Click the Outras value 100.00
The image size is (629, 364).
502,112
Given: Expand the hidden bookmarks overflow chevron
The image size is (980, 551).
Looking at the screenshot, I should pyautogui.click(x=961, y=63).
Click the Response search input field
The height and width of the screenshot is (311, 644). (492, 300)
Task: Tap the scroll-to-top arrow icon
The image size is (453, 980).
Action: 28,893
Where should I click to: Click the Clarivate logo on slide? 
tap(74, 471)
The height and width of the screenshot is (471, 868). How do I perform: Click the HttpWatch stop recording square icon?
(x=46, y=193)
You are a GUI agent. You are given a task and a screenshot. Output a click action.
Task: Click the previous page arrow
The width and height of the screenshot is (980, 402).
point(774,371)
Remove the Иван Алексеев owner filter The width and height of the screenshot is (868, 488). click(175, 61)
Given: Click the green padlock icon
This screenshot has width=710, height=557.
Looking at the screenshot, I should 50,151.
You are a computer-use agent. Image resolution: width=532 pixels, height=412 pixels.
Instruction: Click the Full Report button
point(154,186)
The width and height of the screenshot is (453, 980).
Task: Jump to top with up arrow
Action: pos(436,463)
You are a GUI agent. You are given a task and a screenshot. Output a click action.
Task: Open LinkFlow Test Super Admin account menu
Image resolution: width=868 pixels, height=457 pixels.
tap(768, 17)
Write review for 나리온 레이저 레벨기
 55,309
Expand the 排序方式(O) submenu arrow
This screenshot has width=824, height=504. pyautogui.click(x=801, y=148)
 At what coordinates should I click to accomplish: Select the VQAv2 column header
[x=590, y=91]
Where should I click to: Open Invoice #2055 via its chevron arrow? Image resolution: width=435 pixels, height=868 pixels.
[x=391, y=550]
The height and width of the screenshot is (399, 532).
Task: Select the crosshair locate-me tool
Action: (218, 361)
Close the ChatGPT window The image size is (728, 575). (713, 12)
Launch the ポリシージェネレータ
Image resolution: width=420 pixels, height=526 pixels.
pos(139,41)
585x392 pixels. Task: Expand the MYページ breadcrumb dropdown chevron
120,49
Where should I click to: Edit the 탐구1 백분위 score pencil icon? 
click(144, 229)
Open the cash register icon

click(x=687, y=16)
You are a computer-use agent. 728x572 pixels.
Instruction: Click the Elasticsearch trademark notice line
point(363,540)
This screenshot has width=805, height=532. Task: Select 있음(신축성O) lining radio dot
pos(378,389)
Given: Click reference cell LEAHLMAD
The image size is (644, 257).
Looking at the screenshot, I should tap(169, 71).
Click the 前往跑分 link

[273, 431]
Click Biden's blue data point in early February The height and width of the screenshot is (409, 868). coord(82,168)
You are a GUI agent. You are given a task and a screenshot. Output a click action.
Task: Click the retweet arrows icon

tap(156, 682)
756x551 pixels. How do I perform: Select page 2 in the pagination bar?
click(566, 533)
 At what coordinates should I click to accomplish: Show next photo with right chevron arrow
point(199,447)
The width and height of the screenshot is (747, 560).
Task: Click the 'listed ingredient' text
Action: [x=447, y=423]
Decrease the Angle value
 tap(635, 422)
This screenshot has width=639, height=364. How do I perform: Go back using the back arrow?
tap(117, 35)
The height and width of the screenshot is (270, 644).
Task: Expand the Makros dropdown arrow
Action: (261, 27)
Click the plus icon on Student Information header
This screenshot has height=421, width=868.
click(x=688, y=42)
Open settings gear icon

■ **Directions**:
Word for word, copy out all the data given above.

■ **Solution for this problem**:
Click the Outras value 100.00
The image size is (629, 364).
502,112
Given: Expand the hidden bookmarks overflow chevron
The image size is (980, 551).
Looking at the screenshot, I should pyautogui.click(x=961, y=63).
Click the Response search input field
The height and width of the screenshot is (311, 644). (492, 300)
Task: Tap the scroll-to-top arrow icon
The image size is (453, 980).
Action: 28,893
Where should I click to: Click the Clarivate logo on slide? 
tap(74, 471)
The height and width of the screenshot is (471, 868). How do I perform: Click the HttpWatch stop recording square icon?
(x=46, y=193)
You are a GUI agent. You are given a task and a screenshot. Output a click action.
Task: Click the previous page arrow
The width and height of the screenshot is (980, 402).
point(774,371)
Remove the Иван Алексеев owner filter The width and height of the screenshot is (868, 488). click(175, 61)
Given: Click the green padlock icon
This screenshot has width=710, height=557.
Looking at the screenshot, I should 50,151.
You are a computer-use agent. Image resolution: width=532 pixels, height=412 pixels.
Instruction: Click the Full Report button
point(154,186)
The width and height of the screenshot is (453, 980).
Task: Jump to top with up arrow
Action: pos(436,463)
You are a GUI agent. You are given a task and a screenshot. Output a click action.
Task: Open LinkFlow Test Super Admin account menu
Image resolution: width=868 pixels, height=457 pixels.
tap(768, 17)
Write review for 나리온 레이저 레벨기
 55,309
Expand the 排序方式(O) submenu arrow
This screenshot has width=824, height=504. pyautogui.click(x=801, y=148)
 At what coordinates should I click to accomplish: Select the VQAv2 column header
[x=590, y=91]
Where should I click to: Open Invoice #2055 via its chevron arrow? Image resolution: width=435 pixels, height=868 pixels.
[x=391, y=550]
The height and width of the screenshot is (399, 532).
Task: Select the crosshair locate-me tool
Action: (218, 361)
Close the ChatGPT window The image size is (728, 575). (713, 12)
Launch the ポリシージェネレータ
Image resolution: width=420 pixels, height=526 pixels.
pos(139,41)
585x392 pixels. Task: Expand the MYページ breadcrumb dropdown chevron
120,49
Where should I click to: Edit the 탐구1 백분위 score pencil icon? 
click(144, 229)
Open the cash register icon

click(x=687, y=16)
You are a computer-use agent. 728x572 pixels.
Instruction: Click the Elasticsearch trademark notice line
point(363,540)
This screenshot has width=805, height=532. Task: Select 있음(신축성O) lining radio dot
pos(378,389)
Given: Click reference cell LEAHLMAD
The image size is (644, 257).
Looking at the screenshot, I should tap(169, 71).
Click the 前往跑分 link

[273, 431]
Click Biden's blue data point in early February The height and width of the screenshot is (409, 868). coord(82,168)
You are a GUI agent. You are given a task and a screenshot. Output a click action.
Task: Click the retweet arrows icon

tap(156, 682)
756x551 pixels. How do I perform: Select page 2 in the pagination bar?
click(566, 533)
 At what coordinates should I click to accomplish: Show next photo with right chevron arrow
point(199,447)
The width and height of the screenshot is (747, 560).
Task: Click the 'listed ingredient' text
Action: [x=447, y=423]
Decrease the Angle value
 tap(635, 422)
This screenshot has width=639, height=364. How do I perform: Go back using the back arrow?
tap(117, 35)
The height and width of the screenshot is (270, 644).
Task: Expand the Makros dropdown arrow
Action: (261, 27)
Click the plus icon on Student Information header
This screenshot has height=421, width=868.
click(x=688, y=42)
Open settings gear icon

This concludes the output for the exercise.